Bistro Farata Aka Vinoda: farata mesmo na praia de Flic en Flac
No Google, mais de quinhentas pessoas convergiram numa classificação média de 4,6 em 5 - um número que poucos restaurantes com sommelier e toalhas engomadas conseguem defender. Aqui, quem a sustenta é um postigo onde se come de pé e com as mãos.
O bistro Farata Aka Vinoda é uma banca com telhado de chapa mesmo na praia pública de Flic en Flac, especializada nos faratas, os pães achatados recheados, o street food mais espalhado que a cozinha mauriciana conhece. A tabuleta por cima do postigo é, no entanto, ainda mais confiante do que as críticas: por baixo do nome da casa traz o subtítulo Simply The Best, por isso quem cresceu com o rádio ligado nos anos noventa tem Tina Turner na cabeça enquanto espera.

Quem é Vinoda e o que significa aka
O nome da banca é um pequeno enigma. Aka é a sigla inglesa de also known as, "também conhecido como" - o nome completo é, portanto, uma alcunha: farata, dito Vinoda. Vinoda é um nome próprio corrente na comunidade hindu da ilha e em sânscrito significa alegria ou prazer; não consegui descobrir a qual das pessoas atrás do balcão pertence. O mais interessante em todo o nome é a primeira palavra: a banca chama-se a si própria Farata, ao passo que o TripAdvisor regista a mesma casa como Roti Aka Vinoda. Nem os registos se entendem, portanto, quanto ao nome do pão achatado - não vais encontrar melhor demonstração prática de que roti e farata significam na fala corrente mauriciana quase o mesmo. Os puristas insistem que um farata a sério tem de ter mais camadas, mas ao postigo da praia ninguém trava essa discussão.
Frigideira, ghee e recipientes de inox
A praia pública de Flic en Flac é ladeada por uma fila de bancas e cozinhas ambulantes: o Ti Kabann frita noodles um pouco mais adiante, faratas embrulha também o Kot Ti Baz. À frente da Farata Aka Vinoda forma-se à hora de almoço uma fila comprida - e mesmo assim anda ao ritmo de um postigo de gelados em pleno julho. A banca deve a rapidez a uma divisão de trabalho simples: o pão achatado é assado na hora numa frigideira grande e pincelado com ghee, enquanto os recheios já prontos esperam em recipientes de inox mesmo ao lado. Embrulhar o pedido demora depois uns segundos. Em casas com uma retaguarda tão limitada, este é o sistema habitual na Maurícia; poucas, porém, o têm tão bem afinado.

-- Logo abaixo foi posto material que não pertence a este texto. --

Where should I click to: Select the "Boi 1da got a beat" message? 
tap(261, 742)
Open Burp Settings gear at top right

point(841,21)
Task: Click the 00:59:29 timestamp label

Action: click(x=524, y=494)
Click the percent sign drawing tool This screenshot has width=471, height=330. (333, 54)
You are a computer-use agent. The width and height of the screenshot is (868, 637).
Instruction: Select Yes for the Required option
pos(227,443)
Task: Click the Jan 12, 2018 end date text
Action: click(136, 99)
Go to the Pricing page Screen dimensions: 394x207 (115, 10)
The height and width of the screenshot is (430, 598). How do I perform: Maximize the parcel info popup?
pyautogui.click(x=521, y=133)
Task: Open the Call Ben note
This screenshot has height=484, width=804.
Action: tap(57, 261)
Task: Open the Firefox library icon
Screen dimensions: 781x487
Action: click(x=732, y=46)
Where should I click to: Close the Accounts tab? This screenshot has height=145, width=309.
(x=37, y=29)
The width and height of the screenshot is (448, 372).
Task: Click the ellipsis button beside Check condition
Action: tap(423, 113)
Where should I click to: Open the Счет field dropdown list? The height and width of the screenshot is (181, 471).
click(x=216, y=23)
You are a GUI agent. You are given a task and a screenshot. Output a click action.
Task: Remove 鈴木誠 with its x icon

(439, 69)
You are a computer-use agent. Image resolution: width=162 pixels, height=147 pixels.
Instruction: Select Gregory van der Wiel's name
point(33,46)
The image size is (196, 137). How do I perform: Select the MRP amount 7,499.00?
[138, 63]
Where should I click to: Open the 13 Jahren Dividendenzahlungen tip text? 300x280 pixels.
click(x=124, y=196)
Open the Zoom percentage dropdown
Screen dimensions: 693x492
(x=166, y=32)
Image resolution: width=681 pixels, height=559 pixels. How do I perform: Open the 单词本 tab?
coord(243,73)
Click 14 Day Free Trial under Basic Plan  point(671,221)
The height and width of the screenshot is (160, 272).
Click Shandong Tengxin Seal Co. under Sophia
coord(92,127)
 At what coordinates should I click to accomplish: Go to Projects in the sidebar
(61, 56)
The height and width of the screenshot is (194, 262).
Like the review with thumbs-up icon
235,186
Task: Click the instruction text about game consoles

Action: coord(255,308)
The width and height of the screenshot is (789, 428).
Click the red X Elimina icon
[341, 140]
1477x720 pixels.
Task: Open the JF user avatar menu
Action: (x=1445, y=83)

A lista de preços é curta e sem sobretaxa para turistas. Um farata com recheio vegetariano custa 20 MUR (0,40 EUR) - ou seja, o mesmo que pedem as casas longe das praias e dos hotéis. O de frango custa o dobro e, quem quiser, leva no pão achatado recheio de peixe, de camarão ou até de polvo. A única coisa com que tens de contar é o dinheiro vivo - cartão aqui ninguém aceita.

Farata de cordeiro na praia
Esperei na fila pelo farata de cordeiro, o artigo mais caro da lista. Serviram-mo enrolado em forma de cilindro e embrulhado em papel, com manchas castanhas de tostado na massa, e comi-o de pé a poucos passos do postigo. O pão estava macio e ligeiramente untuoso do ghee, as partes tostadas estalavam e o recheio de cordeiro tinha a espessura e o picante de um caril; para quem quiser mais picante, juntam pasta de malagueta. A rapidez da preparação não tirou nada ao sabor - aqui simplesmente sabem temperar as misturas. O prato mais caro do postigo mais bem avaliado da praia: 50 MUR (1 EUR).